I dunno, judging by his demeanor he hasn't enjoyed football the way he is now in a long time. I don't really see him leaving for money when he probably already has a shit ton of it. It's going to come down to what's more important money or happiness and if he already has money ... I'm also sure a good agent could get him some nice advertising deals after this season.
You can't pay three receivers starting money when 3 of your starting lineman will likely ask to have their contracts extended in the offseason. I think NE will try to protect Brady before trying to keep the shiny receiver. as much fun they are having right now, the nfl is still a business.
Randy Moss isn't the most marketable personality. Philly Blunts doesn't have the marketing budget to pay him the big bucks.
He's been a model NFL citizen this season. Granted he had a fairly questionable image coming into this season but now he's being mentioned among NFL MVP candidates, being a leader to the receiving corps on one of the best offensive football teams in league history and will probably end up with a Lombardi trophy. It's tough to change the publics perception of your image, but he's done nearly everything possible this season to do that. I'd be willing to be he could get some advertising dollars.

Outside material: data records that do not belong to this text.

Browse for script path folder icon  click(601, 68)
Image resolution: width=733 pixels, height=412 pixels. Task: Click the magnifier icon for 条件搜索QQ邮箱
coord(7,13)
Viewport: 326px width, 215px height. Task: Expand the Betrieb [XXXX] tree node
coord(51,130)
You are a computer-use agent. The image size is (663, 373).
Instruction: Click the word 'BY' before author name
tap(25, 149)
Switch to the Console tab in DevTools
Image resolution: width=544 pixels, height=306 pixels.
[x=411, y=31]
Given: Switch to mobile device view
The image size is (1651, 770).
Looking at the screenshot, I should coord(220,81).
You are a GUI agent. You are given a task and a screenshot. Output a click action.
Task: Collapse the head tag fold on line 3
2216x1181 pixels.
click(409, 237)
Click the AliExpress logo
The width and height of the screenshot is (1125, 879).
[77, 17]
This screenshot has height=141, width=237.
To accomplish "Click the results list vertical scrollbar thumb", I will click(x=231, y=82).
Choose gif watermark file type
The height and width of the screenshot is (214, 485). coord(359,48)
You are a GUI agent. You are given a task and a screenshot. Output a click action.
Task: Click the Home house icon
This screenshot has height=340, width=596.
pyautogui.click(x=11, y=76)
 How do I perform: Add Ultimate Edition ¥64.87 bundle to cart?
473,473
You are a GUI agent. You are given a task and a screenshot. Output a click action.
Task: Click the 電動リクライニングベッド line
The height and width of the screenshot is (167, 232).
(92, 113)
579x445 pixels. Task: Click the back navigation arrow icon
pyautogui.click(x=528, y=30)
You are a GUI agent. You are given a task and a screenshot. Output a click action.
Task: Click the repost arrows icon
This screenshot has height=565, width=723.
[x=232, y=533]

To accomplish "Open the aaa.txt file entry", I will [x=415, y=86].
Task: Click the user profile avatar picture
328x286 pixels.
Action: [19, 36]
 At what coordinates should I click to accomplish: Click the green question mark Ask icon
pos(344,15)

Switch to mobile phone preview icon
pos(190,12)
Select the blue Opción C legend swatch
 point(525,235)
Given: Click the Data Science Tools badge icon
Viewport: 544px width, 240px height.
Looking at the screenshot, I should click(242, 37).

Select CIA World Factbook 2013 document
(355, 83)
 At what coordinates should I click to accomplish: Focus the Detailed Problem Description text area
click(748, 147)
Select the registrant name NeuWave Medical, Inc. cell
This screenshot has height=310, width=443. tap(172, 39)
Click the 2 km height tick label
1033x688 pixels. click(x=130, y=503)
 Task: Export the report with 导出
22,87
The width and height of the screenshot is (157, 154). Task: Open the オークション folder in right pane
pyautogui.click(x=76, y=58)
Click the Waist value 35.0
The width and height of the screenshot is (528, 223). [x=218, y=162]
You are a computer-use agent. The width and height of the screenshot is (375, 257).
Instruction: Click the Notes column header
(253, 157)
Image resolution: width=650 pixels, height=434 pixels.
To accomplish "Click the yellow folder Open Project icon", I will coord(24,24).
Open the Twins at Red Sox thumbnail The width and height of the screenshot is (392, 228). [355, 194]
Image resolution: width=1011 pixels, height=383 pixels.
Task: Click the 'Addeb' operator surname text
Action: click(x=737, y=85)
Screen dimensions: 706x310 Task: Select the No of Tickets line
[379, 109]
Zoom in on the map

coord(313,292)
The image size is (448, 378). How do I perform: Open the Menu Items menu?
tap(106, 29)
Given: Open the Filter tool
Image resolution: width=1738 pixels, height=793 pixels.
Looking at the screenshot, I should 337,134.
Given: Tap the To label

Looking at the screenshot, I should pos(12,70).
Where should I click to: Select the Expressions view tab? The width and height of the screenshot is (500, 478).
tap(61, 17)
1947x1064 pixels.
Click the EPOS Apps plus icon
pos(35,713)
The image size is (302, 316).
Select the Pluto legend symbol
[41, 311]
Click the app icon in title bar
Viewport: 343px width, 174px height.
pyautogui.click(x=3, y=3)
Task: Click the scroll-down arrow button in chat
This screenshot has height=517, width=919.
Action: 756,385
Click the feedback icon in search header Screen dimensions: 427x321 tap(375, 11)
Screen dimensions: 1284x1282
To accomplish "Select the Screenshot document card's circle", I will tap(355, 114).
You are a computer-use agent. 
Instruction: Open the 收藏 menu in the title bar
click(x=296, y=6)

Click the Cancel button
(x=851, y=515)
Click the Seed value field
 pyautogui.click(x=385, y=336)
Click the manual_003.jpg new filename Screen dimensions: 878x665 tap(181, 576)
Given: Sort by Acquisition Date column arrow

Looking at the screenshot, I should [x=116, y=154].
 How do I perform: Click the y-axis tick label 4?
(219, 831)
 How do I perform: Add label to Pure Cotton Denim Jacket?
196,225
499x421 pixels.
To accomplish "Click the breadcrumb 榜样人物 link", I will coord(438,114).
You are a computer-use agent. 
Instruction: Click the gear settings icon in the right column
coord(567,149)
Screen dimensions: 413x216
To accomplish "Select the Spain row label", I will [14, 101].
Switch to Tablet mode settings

Yup, here come the Fedex Commercials.... Can't you see a "Fathead" commercial with Randy in full afro mode?:rofl: :rofl:
Joe Montana got hurt in 1991 and the 49ers won their last super bowl the following season. Peyton Manning obviously has already suffered the serious head injury and yet alas that is not enough to slow down the one and out Indy dynasty. Vince Lombardi retired from coaching in 1968 and the Packers went 28 years before they won their next championship. Even if he had not retired the Packers would have been finished at the latest by 1970 when he died of intestinal cancer at the early age of 57. Tom Landry lost his touch for the big game after 1978. The Cowboys did not see another Super Bowl until Jimmy Johnson got them there in 1992. Mean Joe Greene retired at the age of 35 in 1981 and the Steelers did not see a Super Bowl again for 14 years. All of the above, with the exception of our hyper-egotastic favorite, were important parts of dynasties and all of them fell to the vagaries that any extremely competitive environment produces, some catastrophically like the post-Lombardi Packers and some naturally like the aging Pittsburgh Steelers.